Last August Irish whiskey fans were surprised by the announcement that Alltech had just shipped new whiskey stills from the US for installation at the brewery. From my chat with Jack and Seamus, I get the impression that even those involved were surprised by just how quickly it all came about. The first spirit trickled from the stills in Carlow on November 1st, 2012, not six months after the first meeting between Seamus and Alltech's founder, Dr Pearse Lyons.
Five generations of Dr Lyons' family worked as coopers, supplying barrels to distilleries in Ireland. Dr Lyons himself interned at both the Guinness and Harp Lager breweries, later qualifying with a degree in brewing and distilling from the British School of Malting and Brewing. In 2000, Dr Lyons established his own brewery in Lexington, Kentucky, and the first new distillery in downtown Lexington in more than a century when the Town Branch Distillery opened in 2012. Alltech's Lexington Brewing and Distilling Company one of the few sites in the world to house both brewing and distilling at the same location. Since November, Carlow is another. (It's interesting to note that Alltech's stills in Kentucky were made in Scotland while the new stills in Carlow were made in Kentucky. Perhaps this trans-Atlantic transplantation is intended to stir up the whiskey gene pool, to cross-fertilise among distilling traditions.)
Alltech, as a biotech company, has also developed its own yeast for distilling and has additional expertise in the use of enzymes for the conversion of starch to sugar, the first step in converting grain to alcohol. (Normally it is the enzymes in the malted barley that catalyse this conversion but Irish legislation permits the supplementary use of other natural enzymes, or diastases.)
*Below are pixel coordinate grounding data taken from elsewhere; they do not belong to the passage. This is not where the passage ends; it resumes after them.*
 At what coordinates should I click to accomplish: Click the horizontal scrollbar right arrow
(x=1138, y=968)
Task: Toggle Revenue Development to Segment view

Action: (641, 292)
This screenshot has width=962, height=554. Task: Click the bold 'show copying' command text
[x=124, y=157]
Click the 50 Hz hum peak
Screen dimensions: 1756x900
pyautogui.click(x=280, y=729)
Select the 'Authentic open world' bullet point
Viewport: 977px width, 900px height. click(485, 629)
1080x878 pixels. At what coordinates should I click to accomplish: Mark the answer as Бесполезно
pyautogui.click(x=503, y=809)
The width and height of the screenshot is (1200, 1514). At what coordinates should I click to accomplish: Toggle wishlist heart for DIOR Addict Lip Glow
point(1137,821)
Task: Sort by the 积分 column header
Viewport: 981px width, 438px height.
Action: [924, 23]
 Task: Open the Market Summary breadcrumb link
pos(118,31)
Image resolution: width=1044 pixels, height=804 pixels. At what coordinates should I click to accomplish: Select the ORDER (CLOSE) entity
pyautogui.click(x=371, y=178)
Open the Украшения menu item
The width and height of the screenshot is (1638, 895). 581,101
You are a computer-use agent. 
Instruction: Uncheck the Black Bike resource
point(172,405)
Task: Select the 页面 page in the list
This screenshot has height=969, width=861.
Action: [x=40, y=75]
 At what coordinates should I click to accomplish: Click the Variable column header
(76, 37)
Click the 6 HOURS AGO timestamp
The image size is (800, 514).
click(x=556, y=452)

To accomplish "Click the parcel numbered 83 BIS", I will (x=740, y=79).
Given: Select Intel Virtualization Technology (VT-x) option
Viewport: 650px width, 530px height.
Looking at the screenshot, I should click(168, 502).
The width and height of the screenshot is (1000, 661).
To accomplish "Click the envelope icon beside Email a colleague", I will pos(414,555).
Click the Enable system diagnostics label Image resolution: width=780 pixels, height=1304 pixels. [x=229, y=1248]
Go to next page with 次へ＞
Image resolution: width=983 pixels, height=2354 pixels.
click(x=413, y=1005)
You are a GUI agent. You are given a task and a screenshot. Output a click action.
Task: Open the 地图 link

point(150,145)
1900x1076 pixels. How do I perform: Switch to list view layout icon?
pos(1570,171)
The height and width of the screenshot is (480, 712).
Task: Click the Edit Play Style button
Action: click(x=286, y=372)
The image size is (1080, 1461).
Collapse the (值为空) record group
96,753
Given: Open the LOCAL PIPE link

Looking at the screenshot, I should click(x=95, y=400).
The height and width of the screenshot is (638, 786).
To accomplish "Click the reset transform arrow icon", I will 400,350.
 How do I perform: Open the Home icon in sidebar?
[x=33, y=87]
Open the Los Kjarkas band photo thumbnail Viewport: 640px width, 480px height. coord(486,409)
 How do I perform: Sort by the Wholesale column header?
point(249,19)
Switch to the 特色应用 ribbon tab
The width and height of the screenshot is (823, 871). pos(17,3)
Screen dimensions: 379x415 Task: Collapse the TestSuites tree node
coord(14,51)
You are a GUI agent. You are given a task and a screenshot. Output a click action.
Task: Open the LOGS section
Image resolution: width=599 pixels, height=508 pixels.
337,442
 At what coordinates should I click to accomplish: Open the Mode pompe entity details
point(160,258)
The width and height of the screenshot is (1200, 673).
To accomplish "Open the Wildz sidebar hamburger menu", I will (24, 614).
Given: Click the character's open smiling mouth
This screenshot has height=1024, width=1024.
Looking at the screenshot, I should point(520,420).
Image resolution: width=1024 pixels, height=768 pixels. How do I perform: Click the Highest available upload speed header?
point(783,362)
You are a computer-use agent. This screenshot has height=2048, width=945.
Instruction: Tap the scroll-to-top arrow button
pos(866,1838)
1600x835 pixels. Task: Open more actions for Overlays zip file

The brisk commissioning of the Alltech / Carlow Brewing Company joint venture (so brisk that they haven't paused to come up with a catchier name) was facilitated by the availability of much of the required kit on site. The malt can be mashed and fermented by the brewery so not much else was required beyond a couple of stills and receiver vessels, and the piping to connect them. Nothing is automated; it is truly a craft operation.
The wash still |
Filled ex-bourbon casks. Photo courtesy of Alltech / Carlow Brewing Co. |
I expect convention to yield to experimentation soon though. Distillers are typically conservative with their mash recipes. Bushmills' brief dalliance with crystal malt a few years ago was a notable exception. Brewers are far more broad-minded when it comes to grain. To look at it another way, what makes this new distillery unique in Ireland is that it's attached to an innovative craft brewery. It's unthinkable that we would never see that reflected in the distillery output.
The distillery has one other unique feature, you can see it in the original press release from Alltech announcing the distillery. That's the spirit still and it differs from the conventionally-shaped wash still in having a rectifying column in place of the swan neck. I'm not familiar with its operation but apparently it offers enhanced control over the type of distillate produced. The use of such a still is not entirely unknown in these islands - Loch Lomond has four of them and Penderyn in Wales has another riff on the same concept.
We are guaranteed a new Irish whiskey from Carlow in a few years' time. I think we are in for a few surprises too.